**Problem details**
The word "agent" occurs in some lines of the data. Return each such line.

**Given records**
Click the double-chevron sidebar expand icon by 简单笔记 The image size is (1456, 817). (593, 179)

==

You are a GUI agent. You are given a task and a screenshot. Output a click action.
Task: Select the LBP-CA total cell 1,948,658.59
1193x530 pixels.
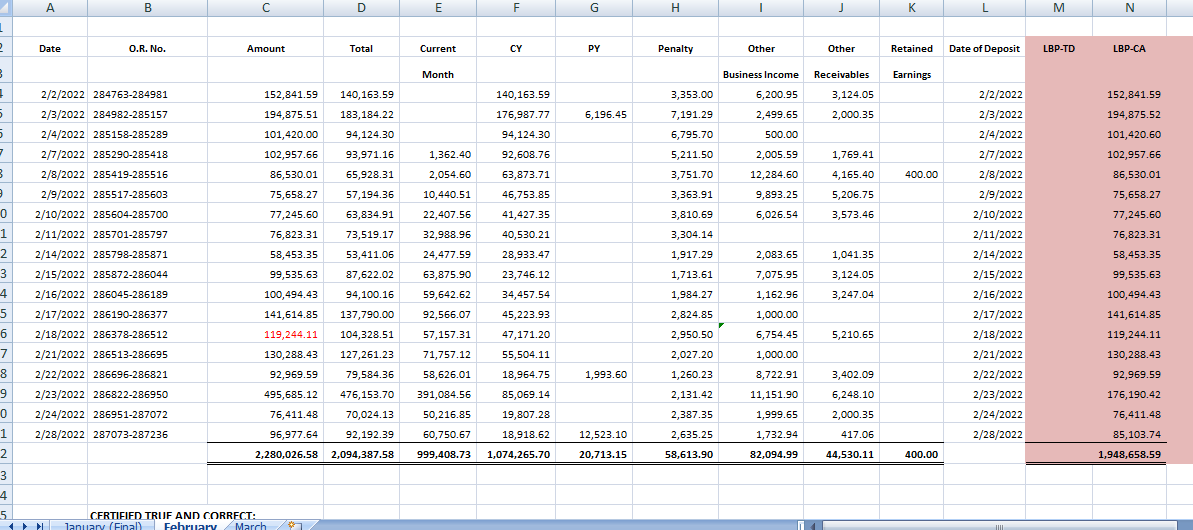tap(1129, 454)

...

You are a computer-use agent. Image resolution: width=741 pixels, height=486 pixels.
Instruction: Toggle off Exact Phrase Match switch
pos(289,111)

**Solution**
You are a GUI agent. You are given a task and a screenshot. Output a click action.
You are a computer-use agent. Image resolution: width=741 pixels, height=486 pixels.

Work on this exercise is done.